Die Simulationen des Frequenzgangs werden für wenige Sekunden nach Eintritt der Störung für das Entso-E-Gebiet sowie für abgeleitete System-Split-Szenarien jeweils für das gesamte Betrachtungsjahr durchgeführt. Bei den Simulationen für das gesamte Entso-E-Gebiet beträgt der normative Leistungsausfall gemäss [1] 3 GW. In den System-Split-Szenarien wird das Leistungsdefizit bzw. der Leistungsüberschuss durch das herrschende Import-/Exportsaldo des Inselnetzes in der jeweiligen Stunde bestimmt. [2]
Verbundbetrieb
Zur Bestimmung des Bedarfs an zukünftiger Momentanreserve werden verschiedene Stunden eines, mittels eines europäischen Marktmodells [3] berechneten, Betrachtungsjahres 2033 hinsichtlich hoher (Szenario 1), mittlerer (Szenarien 2 und 3) und geringer konventioneller Erzeugung (Szenario 4) ausgewählt. Bild 1 zeigt für die Szenarien die Frequenzverläufe als Funktion der Zeit nach einem normativen Leistungsausfall von 3 GW. Zur Vergleichbarkeit der jeweiligen Stunden wird die Anlaufzeitkonstante des Netzes (TAN) immer auf eine Bezugsleistung von 300 GW normiert. [4] Die Ergebnisse zeigen, dass theoretisch kein zusätzlicher Handlungsbedarf im Bereich der Momentanreserve notwendig ist, um die Frequenzänderungen innerhalb der festgelegten Grenzwerte gemäss [1] zu halten.
System-Split-Szenarien
Beim Auftreten von grösseren Störungen kann es zu einer Aufteilung des synchronen Verbundsystems in mehrere Teilsysteme kommen. Dieser Fall eines System-Splits entsteht durch eine Kaskade von verschiedenen Ereignissen und hängt von einer Vielzahl von Faktoren ab. In [2] wird exemplarisch ein Szenario untersucht, in dem das europäische Verbundnetz in drei Inseln zerfällt (Bild 2). Dieses orientiert sich an der 3-Zonen-Störung aus dem Jahr 2006. [5] Die Berechnungen basieren auf dem Szenario für das Jahr 2035.
Der Frequenzgradient im Moment des Eintritts der Störung wird durch den Quotienten aus dem Leistungsdefizit/ -überschuss und der in den rotierenden Massen gespeicherten Energie bestimmt. Das Leistungsdefizit bzw. der Leistungsüberschuss ist proportional zum Frequenzgradienten, wohingegen die gespeicherte Energie der rotierenden Massen antiproportional zum Frequenzgradienten ist. Die grössten Frequenzgradienten sind somit bei einer grossen Leistungsdifferenz bei gleichzeitig geringer konventioneller Erzeugung zu erwarten.

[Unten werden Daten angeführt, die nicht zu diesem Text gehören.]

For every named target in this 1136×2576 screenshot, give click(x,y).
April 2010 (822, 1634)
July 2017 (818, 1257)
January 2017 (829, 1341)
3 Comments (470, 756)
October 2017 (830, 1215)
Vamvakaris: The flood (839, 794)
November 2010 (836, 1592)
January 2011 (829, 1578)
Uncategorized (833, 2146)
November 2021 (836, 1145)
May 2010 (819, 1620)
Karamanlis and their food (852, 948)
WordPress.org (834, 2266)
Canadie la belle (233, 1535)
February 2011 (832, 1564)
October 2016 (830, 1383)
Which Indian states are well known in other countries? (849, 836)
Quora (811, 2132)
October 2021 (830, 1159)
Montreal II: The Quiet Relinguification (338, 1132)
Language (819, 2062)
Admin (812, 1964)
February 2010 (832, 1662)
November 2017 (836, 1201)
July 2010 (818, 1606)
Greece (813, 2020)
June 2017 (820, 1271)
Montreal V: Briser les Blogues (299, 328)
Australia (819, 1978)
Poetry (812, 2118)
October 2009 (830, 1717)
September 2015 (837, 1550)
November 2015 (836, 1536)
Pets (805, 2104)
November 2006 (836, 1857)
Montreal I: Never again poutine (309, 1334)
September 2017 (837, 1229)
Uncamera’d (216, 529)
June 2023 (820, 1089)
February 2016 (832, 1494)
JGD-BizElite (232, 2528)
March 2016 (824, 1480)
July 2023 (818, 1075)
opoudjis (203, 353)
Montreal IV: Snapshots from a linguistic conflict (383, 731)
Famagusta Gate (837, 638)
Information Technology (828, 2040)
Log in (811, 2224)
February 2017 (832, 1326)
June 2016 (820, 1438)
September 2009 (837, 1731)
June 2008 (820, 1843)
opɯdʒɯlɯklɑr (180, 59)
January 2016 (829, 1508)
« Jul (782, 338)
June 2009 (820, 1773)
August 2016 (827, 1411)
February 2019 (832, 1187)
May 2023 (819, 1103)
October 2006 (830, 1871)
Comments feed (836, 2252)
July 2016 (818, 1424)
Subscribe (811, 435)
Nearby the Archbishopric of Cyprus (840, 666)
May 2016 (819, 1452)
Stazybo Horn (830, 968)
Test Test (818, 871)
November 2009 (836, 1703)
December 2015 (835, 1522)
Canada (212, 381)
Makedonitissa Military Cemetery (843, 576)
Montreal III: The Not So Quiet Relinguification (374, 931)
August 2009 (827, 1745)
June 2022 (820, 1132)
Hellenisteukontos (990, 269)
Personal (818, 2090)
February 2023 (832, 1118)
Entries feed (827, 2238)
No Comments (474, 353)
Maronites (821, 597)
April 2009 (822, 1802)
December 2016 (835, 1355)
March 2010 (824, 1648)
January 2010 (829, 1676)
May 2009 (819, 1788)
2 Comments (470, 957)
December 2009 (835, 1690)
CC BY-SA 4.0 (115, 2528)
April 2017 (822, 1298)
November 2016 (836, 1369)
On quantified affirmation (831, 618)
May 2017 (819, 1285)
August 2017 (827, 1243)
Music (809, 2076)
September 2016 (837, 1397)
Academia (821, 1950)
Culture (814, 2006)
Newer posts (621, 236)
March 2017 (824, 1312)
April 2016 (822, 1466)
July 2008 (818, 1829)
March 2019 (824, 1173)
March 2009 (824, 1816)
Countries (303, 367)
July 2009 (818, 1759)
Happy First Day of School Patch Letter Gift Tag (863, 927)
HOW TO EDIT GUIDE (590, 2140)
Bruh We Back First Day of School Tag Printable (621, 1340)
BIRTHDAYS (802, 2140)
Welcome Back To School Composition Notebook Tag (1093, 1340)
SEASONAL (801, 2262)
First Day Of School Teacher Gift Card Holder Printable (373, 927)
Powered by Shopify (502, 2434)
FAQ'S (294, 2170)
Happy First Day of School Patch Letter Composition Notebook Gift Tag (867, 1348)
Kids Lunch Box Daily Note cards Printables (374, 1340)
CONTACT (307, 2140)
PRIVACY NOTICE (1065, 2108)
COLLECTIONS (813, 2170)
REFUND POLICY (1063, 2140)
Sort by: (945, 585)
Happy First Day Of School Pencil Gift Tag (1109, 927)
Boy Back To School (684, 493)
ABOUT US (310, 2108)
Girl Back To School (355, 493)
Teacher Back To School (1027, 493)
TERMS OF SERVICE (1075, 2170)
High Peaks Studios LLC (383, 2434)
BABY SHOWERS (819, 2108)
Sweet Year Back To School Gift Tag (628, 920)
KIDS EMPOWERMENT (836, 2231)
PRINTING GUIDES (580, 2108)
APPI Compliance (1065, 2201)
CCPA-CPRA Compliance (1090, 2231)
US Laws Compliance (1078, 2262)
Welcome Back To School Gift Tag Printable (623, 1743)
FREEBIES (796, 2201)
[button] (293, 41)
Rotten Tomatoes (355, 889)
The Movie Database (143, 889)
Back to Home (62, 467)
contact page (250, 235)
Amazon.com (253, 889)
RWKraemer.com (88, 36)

Der maximal zulässige Gradient nach Eintritt einer Störung wird international zwischen 0,5 Hz/s und 4 Hz/s definiert. Für die Festlegung dieses Wertes ist zu beachten, ob dieser für die Frequenzänderung im Ursprung der Störung gilt oder einem Mittelwert (Sekante) über wenige Millisekunden (z.B. 100 ms) entspricht. Bei der zweiten Variante können schnelle Leistungserbringer bereits während dieser Zeit in das System eingreifen und den Frequenzgradienten verringern, auch wenn dieser im Ursprung deutlich grösser ist. [2]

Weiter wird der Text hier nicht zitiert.